Items from a data source:
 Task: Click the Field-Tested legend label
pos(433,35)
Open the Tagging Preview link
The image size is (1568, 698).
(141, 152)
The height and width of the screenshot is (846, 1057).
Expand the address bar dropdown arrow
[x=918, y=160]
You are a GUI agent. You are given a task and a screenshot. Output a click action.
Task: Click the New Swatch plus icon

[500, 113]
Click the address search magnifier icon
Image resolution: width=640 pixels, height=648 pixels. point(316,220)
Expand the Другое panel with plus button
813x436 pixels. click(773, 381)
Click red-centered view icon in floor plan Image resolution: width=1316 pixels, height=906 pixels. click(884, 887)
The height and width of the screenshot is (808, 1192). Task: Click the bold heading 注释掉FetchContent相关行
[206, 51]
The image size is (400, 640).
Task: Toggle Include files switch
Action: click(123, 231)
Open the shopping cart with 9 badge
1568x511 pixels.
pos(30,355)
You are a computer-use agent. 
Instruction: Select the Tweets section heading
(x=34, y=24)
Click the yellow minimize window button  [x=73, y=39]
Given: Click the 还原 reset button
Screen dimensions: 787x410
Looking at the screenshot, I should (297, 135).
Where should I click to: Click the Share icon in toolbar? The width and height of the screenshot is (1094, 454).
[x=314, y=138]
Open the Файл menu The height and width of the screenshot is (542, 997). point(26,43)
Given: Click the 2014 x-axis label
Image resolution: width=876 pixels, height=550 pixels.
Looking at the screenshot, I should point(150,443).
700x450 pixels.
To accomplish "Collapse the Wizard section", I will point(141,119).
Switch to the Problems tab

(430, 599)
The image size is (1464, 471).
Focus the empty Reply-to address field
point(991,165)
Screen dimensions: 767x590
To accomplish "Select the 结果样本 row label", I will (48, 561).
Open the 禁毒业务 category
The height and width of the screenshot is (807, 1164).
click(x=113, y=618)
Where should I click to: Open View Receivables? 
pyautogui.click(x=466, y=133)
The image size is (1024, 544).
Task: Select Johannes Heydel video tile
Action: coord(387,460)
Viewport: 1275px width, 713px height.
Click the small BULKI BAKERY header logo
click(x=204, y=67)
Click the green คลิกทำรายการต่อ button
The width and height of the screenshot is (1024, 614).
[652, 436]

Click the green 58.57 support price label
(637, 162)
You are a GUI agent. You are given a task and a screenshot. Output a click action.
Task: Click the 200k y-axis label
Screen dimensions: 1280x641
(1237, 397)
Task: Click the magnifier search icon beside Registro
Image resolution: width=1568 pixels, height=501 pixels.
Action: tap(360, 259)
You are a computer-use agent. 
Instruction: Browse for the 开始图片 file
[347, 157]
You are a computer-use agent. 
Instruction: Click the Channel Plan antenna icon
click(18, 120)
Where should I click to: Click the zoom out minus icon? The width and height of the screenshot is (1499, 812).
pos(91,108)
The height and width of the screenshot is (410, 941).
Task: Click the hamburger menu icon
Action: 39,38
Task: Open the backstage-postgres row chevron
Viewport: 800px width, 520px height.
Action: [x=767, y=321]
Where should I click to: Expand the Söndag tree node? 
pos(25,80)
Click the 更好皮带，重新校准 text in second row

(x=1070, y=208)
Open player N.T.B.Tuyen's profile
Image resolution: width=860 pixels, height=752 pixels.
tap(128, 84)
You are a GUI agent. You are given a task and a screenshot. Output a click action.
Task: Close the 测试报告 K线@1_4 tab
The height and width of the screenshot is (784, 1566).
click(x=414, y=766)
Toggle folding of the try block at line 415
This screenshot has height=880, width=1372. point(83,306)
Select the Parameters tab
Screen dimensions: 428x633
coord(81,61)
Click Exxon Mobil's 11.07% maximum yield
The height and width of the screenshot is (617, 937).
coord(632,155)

• Work task
Reproduce the preceding entries exactly and completely.

• Response to the task
 Task: Click the Field-Tested legend label
pos(433,35)
Open the Tagging Preview link
The image size is (1568, 698).
(141, 152)
The height and width of the screenshot is (846, 1057).
Expand the address bar dropdown arrow
[x=918, y=160]
You are a GUI agent. You are given a task and a screenshot. Output a click action.
Task: Click the New Swatch plus icon

[500, 113]
Click the address search magnifier icon
Image resolution: width=640 pixels, height=648 pixels. point(316,220)
Expand the Другое panel with plus button
813x436 pixels. click(773, 381)
Click red-centered view icon in floor plan Image resolution: width=1316 pixels, height=906 pixels. click(884, 887)
The height and width of the screenshot is (808, 1192). Task: Click the bold heading 注释掉FetchContent相关行
[206, 51]
The image size is (400, 640).
Task: Toggle Include files switch
Action: click(123, 231)
Open the shopping cart with 9 badge
1568x511 pixels.
pos(30,355)
You are a computer-use agent. 
Instruction: Select the Tweets section heading
(x=34, y=24)
Click the yellow minimize window button  [x=73, y=39]
Given: Click the 还原 reset button
Screen dimensions: 787x410
Looking at the screenshot, I should (297, 135).
Where should I click to: Click the Share icon in toolbar? The width and height of the screenshot is (1094, 454).
[x=314, y=138]
Open the Файл menu The height and width of the screenshot is (542, 997). point(26,43)
Given: Click the 2014 x-axis label
Image resolution: width=876 pixels, height=550 pixels.
Looking at the screenshot, I should point(150,443).
700x450 pixels.
To accomplish "Collapse the Wizard section", I will point(141,119).
Switch to the Problems tab

(430, 599)
The image size is (1464, 471).
Focus the empty Reply-to address field
point(991,165)
Screen dimensions: 767x590
To accomplish "Select the 结果样本 row label", I will (48, 561).
Open the 禁毒业务 category
The height and width of the screenshot is (807, 1164).
click(x=113, y=618)
Where should I click to: Open View Receivables? 
pyautogui.click(x=466, y=133)
The image size is (1024, 544).
Task: Select Johannes Heydel video tile
Action: coord(387,460)
Viewport: 1275px width, 713px height.
Click the small BULKI BAKERY header logo
click(x=204, y=67)
Click the green คลิกทำรายการต่อ button
The width and height of the screenshot is (1024, 614).
[652, 436]

Click the green 58.57 support price label
(637, 162)
You are a GUI agent. You are given a task and a screenshot. Output a click action.
Task: Click the 200k y-axis label
Screen dimensions: 1280x641
(1237, 397)
Task: Click the magnifier search icon beside Registro
Image resolution: width=1568 pixels, height=501 pixels.
Action: tap(360, 259)
You are a computer-use agent. 
Instruction: Browse for the 开始图片 file
[347, 157]
You are a computer-use agent. 
Instruction: Click the Channel Plan antenna icon
click(18, 120)
Where should I click to: Click the zoom out minus icon? The width and height of the screenshot is (1499, 812).
pos(91,108)
The height and width of the screenshot is (410, 941).
Task: Click the hamburger menu icon
Action: 39,38
Task: Open the backstage-postgres row chevron
Viewport: 800px width, 520px height.
Action: [x=767, y=321]
Where should I click to: Expand the Söndag tree node? 
pos(25,80)
Click the 更好皮带，重新校准 text in second row

(x=1070, y=208)
Open player N.T.B.Tuyen's profile
Image resolution: width=860 pixels, height=752 pixels.
tap(128, 84)
You are a GUI agent. You are given a task and a screenshot. Output a click action.
Task: Close the 测试报告 K线@1_4 tab
The height and width of the screenshot is (784, 1566).
click(x=414, y=766)
Toggle folding of the try block at line 415
This screenshot has height=880, width=1372. point(83,306)
Select the Parameters tab
Screen dimensions: 428x633
coord(81,61)
Click Exxon Mobil's 11.07% maximum yield
The height and width of the screenshot is (617, 937).
coord(632,155)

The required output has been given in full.